Comics scholar Emma Tinker has made her doctoral thesis, Identity and Form in Alternative Comics, 1967 – 2007, available online in its entirety, taking in several famous creators from Crumb to Gaiman. From the abstract:
“This thesis argues that for many creators there exists a useful analogy between the comic book form and mental processes, specifically between the fractured, verbal-visual blend of the comics page and the organisation of human memory. It further suggests that the historical association of comics first with childhood, and subsequently with male adolescence, has conditioned the representation of selfhood in adult comics. Comic book consumption has often centred on a community of predominantly young, white, male, socially marginal readers, buying and collecting serialised narratives. Comics creators’ awareness of this audience (either in response or resistance) has affected the content of their work.
Although presented as a chronological narrative, this thesis is not a comprehensive history of Anglophone alternative comics, but centres on eight prominent authors/ artists: Robert Crumb; Dave Sim; Lynda Barry; Julie Doucet; Alan Moore; the collaborative partnership of Neil Gaiman and Dave McKean; and Chris Ware. Whilst spanning a wide range of genres and themes (autobiography, fantasy, gothic horror, parody, soap opera, the grotesque and others) each confronts and negotiates with conventions regarding the representation of selfhood.”

(Swamp Thing by Alan Moore and Stephen Bissette, (c) DC, from the chapter on Moore, who she is trying to demonstrate draws on “a neo-Romantic sensibility which developed in parallel with his identity as a magician”)
Tinker researched this thesis at University College, London between 2004 and 2008, and was awarded her PhD last summer.
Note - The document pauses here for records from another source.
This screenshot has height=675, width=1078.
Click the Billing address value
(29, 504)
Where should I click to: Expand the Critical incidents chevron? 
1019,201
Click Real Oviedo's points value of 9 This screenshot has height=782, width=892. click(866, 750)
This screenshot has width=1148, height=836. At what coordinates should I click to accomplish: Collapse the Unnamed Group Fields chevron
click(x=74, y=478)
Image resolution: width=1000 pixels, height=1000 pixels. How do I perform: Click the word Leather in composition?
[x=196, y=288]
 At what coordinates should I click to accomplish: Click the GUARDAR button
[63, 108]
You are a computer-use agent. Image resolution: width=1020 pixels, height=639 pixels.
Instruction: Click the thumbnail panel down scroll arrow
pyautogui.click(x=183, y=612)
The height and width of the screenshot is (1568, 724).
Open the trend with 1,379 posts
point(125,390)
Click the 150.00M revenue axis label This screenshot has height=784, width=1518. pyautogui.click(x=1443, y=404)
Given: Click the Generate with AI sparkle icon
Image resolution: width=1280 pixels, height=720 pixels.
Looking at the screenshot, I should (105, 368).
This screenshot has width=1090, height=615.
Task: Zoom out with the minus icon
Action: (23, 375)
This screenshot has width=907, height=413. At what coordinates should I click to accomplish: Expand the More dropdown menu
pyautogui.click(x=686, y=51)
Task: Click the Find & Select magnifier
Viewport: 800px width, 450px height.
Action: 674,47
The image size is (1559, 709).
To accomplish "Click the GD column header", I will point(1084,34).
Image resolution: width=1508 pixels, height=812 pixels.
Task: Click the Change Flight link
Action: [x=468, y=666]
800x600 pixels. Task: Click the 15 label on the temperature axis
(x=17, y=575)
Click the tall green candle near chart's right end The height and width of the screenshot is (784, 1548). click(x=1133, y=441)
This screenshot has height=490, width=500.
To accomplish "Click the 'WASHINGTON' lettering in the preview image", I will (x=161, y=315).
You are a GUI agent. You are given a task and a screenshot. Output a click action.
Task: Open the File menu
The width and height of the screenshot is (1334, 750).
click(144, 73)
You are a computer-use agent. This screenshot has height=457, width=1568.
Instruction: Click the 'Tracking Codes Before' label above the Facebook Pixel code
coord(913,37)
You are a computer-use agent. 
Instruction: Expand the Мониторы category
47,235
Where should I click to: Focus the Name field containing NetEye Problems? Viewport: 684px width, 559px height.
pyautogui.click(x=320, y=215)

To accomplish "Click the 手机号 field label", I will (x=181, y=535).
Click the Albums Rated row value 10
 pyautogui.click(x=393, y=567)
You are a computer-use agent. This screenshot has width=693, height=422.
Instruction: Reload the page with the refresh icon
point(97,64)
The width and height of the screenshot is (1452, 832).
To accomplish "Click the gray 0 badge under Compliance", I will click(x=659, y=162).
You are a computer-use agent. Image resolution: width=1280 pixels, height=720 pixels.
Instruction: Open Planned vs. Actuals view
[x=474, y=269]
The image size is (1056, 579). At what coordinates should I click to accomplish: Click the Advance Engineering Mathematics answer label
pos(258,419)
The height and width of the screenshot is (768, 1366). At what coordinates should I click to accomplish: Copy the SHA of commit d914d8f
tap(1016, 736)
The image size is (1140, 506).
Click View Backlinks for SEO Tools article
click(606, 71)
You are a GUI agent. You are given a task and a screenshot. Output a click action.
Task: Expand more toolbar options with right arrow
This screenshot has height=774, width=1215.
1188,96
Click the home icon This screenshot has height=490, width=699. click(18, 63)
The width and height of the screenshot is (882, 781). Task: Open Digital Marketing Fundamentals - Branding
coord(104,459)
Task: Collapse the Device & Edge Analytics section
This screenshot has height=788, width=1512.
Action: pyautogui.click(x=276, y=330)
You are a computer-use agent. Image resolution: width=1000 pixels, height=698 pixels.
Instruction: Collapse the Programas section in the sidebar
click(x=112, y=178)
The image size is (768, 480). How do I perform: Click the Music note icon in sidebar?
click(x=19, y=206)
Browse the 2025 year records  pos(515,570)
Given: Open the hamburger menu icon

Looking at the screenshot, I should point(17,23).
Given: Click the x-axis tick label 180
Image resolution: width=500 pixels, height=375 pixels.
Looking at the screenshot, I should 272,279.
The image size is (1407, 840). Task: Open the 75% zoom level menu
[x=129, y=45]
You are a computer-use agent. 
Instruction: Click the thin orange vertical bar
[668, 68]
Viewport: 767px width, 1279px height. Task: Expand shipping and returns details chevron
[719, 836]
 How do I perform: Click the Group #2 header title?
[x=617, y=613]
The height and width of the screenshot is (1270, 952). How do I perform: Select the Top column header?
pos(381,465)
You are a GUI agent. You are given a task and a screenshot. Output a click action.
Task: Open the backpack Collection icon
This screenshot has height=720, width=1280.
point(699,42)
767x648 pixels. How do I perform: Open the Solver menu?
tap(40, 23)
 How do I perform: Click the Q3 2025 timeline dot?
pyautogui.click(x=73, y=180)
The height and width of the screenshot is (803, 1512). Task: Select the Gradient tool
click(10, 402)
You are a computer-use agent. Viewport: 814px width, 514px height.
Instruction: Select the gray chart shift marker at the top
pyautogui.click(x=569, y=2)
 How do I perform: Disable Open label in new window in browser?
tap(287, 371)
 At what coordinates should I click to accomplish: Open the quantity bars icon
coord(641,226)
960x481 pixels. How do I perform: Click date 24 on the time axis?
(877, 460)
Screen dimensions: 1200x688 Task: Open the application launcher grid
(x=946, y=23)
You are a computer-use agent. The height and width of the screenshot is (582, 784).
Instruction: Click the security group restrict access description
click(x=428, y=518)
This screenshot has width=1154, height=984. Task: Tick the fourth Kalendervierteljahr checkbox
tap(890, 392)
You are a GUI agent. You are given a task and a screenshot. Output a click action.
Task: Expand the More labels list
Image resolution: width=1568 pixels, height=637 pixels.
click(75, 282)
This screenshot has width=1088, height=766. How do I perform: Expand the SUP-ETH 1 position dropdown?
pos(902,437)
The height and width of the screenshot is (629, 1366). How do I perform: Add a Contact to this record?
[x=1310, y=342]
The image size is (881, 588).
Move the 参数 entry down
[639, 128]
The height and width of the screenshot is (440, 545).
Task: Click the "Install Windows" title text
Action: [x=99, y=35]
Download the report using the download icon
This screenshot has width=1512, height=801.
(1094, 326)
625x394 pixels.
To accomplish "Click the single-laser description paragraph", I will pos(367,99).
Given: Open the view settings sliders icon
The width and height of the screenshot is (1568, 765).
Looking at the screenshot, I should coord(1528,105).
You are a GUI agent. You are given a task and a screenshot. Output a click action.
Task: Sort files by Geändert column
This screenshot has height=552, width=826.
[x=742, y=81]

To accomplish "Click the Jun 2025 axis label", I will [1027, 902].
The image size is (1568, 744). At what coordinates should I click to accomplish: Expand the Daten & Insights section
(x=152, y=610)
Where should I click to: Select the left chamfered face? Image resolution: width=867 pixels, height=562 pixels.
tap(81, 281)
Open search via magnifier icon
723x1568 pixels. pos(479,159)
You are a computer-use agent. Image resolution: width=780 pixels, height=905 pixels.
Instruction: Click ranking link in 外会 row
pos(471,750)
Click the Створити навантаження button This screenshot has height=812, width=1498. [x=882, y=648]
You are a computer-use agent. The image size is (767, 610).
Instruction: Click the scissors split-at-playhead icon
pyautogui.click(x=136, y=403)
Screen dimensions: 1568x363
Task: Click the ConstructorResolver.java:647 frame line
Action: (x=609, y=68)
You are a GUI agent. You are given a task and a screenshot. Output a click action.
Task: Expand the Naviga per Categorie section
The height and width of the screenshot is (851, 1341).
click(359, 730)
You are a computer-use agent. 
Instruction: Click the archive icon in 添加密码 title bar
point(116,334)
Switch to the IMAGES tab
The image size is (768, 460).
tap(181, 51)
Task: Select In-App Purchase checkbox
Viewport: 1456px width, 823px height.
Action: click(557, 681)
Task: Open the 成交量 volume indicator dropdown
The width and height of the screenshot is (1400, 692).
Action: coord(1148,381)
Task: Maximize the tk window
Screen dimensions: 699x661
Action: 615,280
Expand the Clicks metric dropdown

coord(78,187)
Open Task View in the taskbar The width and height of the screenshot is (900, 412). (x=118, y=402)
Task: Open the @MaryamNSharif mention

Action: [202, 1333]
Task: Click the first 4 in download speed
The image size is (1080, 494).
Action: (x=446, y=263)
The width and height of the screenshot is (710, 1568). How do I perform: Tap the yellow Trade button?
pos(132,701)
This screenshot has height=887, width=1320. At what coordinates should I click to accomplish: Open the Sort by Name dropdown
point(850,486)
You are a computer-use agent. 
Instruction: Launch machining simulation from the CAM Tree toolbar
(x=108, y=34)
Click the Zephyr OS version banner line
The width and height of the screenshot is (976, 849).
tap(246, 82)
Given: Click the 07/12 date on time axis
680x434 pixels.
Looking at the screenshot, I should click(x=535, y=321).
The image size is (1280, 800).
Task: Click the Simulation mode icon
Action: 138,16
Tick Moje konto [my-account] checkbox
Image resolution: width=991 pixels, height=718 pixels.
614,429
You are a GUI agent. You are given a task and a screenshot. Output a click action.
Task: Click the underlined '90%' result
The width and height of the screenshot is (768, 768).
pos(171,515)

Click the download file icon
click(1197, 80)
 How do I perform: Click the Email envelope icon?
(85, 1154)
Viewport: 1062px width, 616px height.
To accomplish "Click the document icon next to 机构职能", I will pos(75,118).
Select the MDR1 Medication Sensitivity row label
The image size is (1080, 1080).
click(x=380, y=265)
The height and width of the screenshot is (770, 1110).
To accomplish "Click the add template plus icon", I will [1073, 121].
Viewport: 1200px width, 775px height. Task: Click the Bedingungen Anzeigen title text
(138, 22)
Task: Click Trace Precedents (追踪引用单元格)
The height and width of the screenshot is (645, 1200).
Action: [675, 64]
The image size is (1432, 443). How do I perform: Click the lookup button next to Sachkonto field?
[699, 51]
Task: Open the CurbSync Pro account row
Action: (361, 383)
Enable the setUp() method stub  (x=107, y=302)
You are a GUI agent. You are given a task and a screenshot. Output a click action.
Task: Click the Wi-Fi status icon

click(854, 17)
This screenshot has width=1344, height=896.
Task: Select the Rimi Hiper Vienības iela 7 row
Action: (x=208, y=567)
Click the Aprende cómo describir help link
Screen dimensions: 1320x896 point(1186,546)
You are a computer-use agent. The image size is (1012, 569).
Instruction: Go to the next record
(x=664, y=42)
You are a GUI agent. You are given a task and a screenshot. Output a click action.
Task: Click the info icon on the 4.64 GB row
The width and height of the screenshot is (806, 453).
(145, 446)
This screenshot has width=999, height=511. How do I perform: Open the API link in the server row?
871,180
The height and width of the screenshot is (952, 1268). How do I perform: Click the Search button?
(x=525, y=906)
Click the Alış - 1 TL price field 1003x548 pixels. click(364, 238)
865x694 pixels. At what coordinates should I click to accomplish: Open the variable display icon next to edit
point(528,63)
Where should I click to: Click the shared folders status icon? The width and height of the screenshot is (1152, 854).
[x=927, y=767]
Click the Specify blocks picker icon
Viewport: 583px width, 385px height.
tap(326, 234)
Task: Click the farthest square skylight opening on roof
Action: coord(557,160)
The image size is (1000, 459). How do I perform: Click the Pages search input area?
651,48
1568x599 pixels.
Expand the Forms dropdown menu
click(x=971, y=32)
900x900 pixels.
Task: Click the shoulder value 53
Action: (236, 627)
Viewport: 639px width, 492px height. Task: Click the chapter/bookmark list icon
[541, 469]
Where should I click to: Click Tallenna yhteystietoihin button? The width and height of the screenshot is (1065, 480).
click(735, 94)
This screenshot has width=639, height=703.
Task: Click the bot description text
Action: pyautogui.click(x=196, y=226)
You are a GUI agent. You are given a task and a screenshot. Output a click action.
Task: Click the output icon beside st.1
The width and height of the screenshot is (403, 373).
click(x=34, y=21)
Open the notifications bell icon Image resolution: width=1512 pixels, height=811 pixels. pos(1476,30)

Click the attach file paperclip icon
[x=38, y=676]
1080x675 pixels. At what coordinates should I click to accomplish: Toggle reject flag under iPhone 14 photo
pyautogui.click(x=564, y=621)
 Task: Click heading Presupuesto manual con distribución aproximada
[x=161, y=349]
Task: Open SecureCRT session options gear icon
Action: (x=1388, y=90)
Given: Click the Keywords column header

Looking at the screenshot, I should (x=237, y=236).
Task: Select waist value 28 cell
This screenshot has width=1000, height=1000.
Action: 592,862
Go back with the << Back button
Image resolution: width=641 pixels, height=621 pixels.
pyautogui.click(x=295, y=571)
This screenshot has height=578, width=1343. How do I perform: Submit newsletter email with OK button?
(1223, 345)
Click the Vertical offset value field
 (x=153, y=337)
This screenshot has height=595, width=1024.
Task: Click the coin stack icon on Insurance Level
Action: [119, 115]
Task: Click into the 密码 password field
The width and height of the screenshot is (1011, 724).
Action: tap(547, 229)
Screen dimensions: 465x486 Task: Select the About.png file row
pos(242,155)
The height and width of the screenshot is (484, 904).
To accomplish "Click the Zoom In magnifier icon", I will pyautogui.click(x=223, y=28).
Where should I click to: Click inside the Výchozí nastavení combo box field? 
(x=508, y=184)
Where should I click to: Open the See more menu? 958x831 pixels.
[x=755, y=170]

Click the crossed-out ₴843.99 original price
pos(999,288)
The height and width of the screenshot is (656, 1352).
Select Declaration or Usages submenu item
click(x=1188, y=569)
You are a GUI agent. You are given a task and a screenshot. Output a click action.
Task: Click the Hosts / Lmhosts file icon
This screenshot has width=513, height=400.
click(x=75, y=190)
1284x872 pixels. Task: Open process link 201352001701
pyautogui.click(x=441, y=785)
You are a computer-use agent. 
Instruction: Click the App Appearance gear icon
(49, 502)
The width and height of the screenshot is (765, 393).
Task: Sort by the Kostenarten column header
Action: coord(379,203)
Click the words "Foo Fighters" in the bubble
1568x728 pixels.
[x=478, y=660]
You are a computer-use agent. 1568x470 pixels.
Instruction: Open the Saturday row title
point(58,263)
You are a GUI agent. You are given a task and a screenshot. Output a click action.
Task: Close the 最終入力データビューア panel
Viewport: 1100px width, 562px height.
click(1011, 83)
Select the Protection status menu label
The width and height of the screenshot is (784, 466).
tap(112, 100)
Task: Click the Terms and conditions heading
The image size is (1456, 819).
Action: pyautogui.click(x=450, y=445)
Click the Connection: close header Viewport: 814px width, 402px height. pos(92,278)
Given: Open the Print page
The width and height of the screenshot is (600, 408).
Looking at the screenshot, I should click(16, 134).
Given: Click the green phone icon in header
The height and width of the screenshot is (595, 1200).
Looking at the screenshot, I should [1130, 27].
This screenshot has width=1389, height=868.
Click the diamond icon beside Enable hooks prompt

She also goes on to acknowledge that “It has many flaws, and there are plenty of sections that I would change if I were rewriting for publication” but as she is not intending to publish it she has decided to share it online, hoping it may be of interest and use to other comics scholars as a resource, available as PDFs covering the abstract, bibliography etc and the chapters dealing with the specific creators mentioned above. We eagerly await the informed analysis of the Moore chapter by our own Professor Pádraig Ó Méalóid.